What to know : Bitcoin likely bottomed near $60,000 in early February when forced sellers were flushed out, said Michael Saylor at a Mizuho event. Bitcoin's next price surge could come from the development of banking and digital credit markets built on BTC. The quantum threat to bitcoin is theoretical and likely decades away, he argued.
Michael Saylor, executive chairman of Strategy (MSTR), believes bitcoin likely bottomed in early February at $60,000.
Speaking at a recent Mizuho event, Saylor reiterated his long-held view that bottoms aren't necessarily about valuations but are driven by seller exhaustion, analysts Dan Dolev and Alexander Jenkins wrote.
Trend reversals, he added, are driven more by capital structure and liquidity than by investor sentiment.
Saylor now sees limited selling pressure amid growing demand from ETF inflows, which are absorbing daily supply, and companies shifting treasury assets into bitcoin.
Bitcoin and Strategy’s next drivers
As for the catalyst for the next bull market, Saylor believes it will be the formation of banking credit and digital credit on top of bitcoin.

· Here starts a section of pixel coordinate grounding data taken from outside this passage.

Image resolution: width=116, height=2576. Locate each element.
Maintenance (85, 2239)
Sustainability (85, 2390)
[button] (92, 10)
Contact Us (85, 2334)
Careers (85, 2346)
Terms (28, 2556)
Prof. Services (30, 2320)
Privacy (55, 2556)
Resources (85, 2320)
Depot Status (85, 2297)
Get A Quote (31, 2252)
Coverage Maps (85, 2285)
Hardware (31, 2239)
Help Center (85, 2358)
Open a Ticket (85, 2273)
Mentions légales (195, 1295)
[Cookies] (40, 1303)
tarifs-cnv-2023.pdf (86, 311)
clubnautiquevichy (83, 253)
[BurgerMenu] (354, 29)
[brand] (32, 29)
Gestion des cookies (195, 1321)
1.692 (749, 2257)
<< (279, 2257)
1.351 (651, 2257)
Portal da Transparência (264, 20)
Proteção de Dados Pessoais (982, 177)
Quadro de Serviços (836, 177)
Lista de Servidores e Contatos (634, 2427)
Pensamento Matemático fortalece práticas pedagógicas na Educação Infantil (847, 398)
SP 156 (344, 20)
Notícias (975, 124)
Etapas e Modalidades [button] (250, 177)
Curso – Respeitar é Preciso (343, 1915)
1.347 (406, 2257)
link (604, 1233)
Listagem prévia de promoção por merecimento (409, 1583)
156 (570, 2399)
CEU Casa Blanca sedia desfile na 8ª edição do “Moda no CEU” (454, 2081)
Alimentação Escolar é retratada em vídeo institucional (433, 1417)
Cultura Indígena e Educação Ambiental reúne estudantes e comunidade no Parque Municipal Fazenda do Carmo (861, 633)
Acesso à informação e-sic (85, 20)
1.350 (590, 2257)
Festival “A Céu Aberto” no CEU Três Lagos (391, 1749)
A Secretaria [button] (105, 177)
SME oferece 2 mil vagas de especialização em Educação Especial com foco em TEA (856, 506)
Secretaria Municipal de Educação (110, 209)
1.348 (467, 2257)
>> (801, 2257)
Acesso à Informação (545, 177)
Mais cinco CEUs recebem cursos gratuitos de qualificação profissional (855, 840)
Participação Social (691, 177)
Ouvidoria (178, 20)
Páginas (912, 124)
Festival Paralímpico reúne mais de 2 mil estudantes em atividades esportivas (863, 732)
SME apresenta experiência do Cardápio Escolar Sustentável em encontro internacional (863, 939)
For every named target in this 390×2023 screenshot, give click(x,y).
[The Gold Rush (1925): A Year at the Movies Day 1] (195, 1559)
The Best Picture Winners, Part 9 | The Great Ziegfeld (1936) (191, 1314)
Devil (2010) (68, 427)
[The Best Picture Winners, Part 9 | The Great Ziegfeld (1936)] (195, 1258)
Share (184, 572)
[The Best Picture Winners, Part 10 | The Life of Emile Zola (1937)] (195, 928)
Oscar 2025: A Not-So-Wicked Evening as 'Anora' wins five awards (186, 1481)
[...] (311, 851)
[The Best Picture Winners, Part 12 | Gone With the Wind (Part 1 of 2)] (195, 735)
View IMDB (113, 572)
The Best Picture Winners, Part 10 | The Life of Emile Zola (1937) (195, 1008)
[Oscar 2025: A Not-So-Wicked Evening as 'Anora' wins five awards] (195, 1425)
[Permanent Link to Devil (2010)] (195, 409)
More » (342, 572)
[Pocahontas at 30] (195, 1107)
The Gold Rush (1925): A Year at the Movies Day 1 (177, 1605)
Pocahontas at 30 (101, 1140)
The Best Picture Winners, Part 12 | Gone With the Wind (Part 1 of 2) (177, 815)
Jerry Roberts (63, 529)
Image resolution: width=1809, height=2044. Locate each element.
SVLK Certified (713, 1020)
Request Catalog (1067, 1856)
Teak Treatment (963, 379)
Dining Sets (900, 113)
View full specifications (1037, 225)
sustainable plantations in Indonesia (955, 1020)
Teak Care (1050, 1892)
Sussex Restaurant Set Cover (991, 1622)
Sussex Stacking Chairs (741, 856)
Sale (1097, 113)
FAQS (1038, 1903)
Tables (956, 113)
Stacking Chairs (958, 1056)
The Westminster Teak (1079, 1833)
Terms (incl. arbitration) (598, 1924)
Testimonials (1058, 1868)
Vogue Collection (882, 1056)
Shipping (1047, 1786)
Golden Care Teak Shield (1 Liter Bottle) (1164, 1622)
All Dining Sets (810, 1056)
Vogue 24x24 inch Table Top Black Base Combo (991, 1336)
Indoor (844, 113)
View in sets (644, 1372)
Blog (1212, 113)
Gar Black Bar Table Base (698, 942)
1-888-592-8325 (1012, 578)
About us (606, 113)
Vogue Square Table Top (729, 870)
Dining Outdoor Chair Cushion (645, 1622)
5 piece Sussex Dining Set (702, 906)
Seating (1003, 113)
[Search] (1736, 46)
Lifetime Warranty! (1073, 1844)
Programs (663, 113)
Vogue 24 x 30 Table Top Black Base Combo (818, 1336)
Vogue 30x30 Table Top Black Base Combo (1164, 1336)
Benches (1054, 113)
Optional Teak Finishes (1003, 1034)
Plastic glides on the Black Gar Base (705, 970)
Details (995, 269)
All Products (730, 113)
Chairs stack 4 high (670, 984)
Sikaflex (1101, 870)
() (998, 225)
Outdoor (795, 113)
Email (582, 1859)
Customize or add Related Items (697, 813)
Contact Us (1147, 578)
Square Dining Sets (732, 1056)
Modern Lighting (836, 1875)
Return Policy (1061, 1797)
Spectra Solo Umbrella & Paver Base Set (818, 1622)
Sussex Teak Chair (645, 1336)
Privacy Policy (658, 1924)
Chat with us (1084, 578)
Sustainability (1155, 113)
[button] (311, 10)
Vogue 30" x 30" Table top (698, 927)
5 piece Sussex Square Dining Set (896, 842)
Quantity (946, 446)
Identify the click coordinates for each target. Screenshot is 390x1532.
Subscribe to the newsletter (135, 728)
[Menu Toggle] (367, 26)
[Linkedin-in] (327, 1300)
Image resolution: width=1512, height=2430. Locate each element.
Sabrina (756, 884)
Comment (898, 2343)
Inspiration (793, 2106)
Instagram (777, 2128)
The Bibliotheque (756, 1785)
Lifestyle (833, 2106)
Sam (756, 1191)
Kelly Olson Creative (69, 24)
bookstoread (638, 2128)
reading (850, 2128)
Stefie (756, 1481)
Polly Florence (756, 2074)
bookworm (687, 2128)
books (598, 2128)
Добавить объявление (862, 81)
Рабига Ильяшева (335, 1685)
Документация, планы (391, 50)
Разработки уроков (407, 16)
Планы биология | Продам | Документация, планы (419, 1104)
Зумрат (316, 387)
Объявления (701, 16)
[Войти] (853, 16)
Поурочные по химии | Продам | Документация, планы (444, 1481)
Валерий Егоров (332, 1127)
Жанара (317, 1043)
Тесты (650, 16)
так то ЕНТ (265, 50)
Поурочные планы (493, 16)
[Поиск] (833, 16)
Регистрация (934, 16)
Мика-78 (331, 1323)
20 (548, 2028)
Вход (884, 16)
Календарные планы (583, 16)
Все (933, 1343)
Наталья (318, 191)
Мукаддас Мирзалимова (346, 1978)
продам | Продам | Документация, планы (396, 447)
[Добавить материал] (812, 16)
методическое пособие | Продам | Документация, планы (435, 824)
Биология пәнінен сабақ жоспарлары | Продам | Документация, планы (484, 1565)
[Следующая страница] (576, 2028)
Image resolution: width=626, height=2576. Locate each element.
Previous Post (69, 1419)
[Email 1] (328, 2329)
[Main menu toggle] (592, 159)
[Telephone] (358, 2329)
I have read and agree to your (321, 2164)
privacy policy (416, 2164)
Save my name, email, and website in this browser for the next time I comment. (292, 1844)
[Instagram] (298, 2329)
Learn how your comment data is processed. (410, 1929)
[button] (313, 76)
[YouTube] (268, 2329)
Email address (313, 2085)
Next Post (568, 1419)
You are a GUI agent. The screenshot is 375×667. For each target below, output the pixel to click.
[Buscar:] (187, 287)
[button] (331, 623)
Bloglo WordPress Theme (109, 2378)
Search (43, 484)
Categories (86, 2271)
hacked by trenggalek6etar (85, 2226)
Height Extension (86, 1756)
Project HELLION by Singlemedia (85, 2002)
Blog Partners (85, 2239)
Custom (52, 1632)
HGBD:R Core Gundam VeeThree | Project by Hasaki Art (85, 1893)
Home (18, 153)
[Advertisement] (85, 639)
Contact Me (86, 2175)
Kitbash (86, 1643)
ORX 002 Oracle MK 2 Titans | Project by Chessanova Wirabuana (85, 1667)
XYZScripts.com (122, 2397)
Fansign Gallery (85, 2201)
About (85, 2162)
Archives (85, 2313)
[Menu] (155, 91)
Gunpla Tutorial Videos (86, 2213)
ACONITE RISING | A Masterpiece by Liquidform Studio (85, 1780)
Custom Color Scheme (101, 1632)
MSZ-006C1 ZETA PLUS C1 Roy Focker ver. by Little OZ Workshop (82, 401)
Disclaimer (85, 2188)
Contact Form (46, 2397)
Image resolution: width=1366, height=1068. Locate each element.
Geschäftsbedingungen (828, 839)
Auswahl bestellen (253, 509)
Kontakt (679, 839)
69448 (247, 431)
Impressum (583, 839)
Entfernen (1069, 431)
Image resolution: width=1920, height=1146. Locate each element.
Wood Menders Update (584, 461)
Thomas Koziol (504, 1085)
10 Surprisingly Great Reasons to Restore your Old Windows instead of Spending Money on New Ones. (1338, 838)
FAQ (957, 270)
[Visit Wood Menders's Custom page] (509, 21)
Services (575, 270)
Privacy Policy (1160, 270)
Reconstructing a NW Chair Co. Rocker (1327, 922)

This will have bitcoin supporting more lending and credit activity beyond simple buy-and-hold demand.
Digital credit already exists, said Saylor, in the form of Strategy's STRC preferred stock, whose beefy 11.5% yield remains well below the company's expectation of BTC's long-term appreciation. Strategy is “stretching” bitcoin “from a nonyielding asset into a capital markets engine," he said.
On the recently hotly-debated topic of quantum computing, Saylor said the risks are overblown. The threat, he argued, is theoretical, likely decades away, and even then solvable.
Mizuho retained its outperform rating on Stategy and $320 price target, suggesting about 150% upside from the current $127.